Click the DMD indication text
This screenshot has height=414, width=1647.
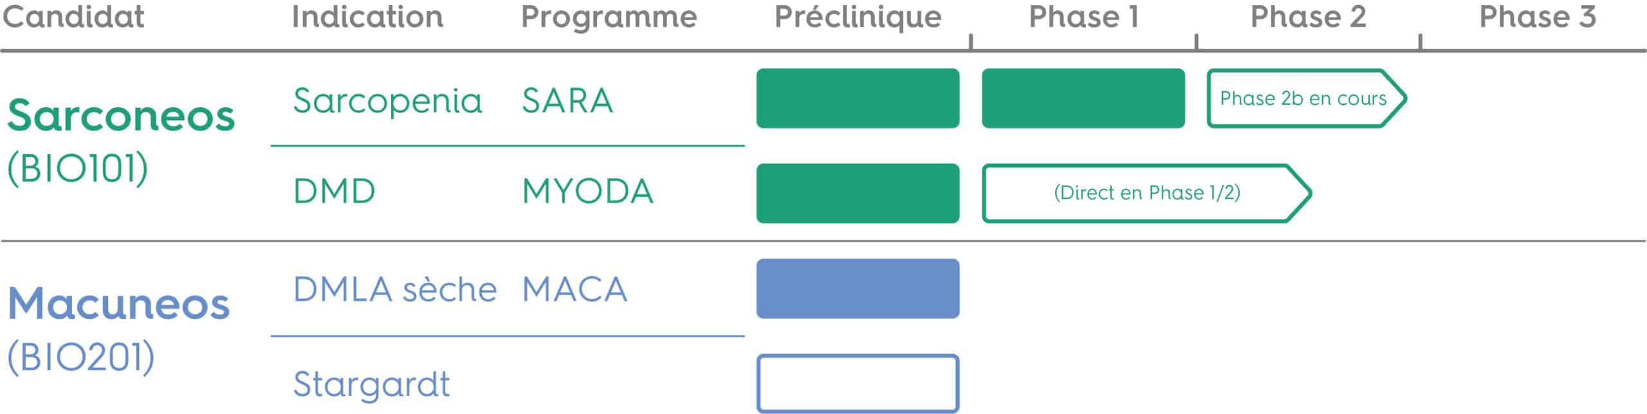point(334,192)
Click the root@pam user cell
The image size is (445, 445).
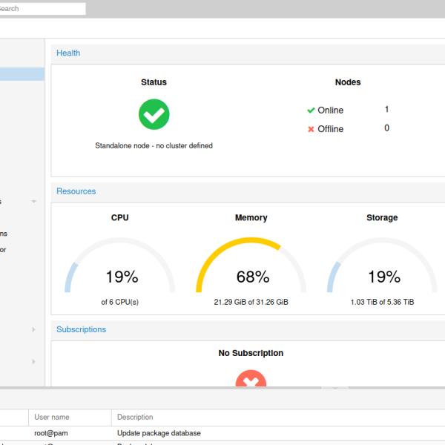(x=52, y=433)
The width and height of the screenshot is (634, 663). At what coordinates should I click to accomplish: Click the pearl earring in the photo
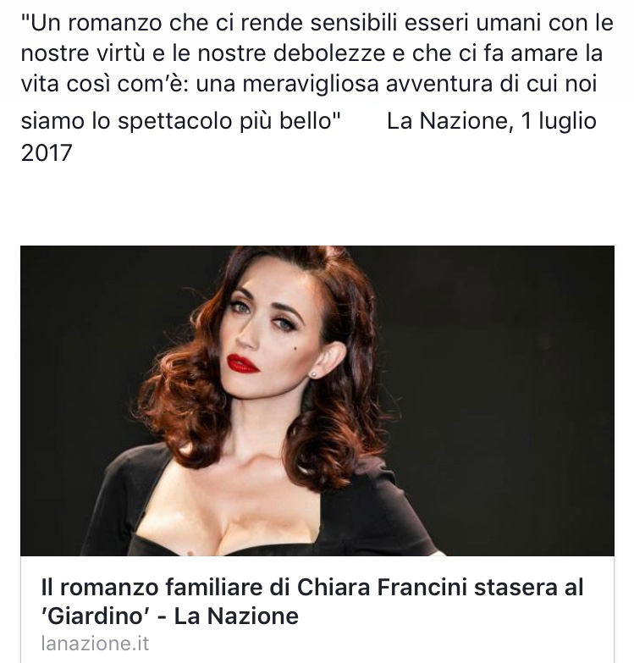pyautogui.click(x=314, y=374)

────────────────────────────────────────

## Task details
After removing the pictures, repeat the remaining records exactly.

## Problem solution
Click the DMD indication text
This screenshot has height=414, width=1647.
point(334,192)
Click the root@pam user cell
The image size is (445, 445).
(x=52, y=433)
The width and height of the screenshot is (634, 663). At what coordinates should I click to accomplish: Click the pearl earring in the photo
pyautogui.click(x=314, y=374)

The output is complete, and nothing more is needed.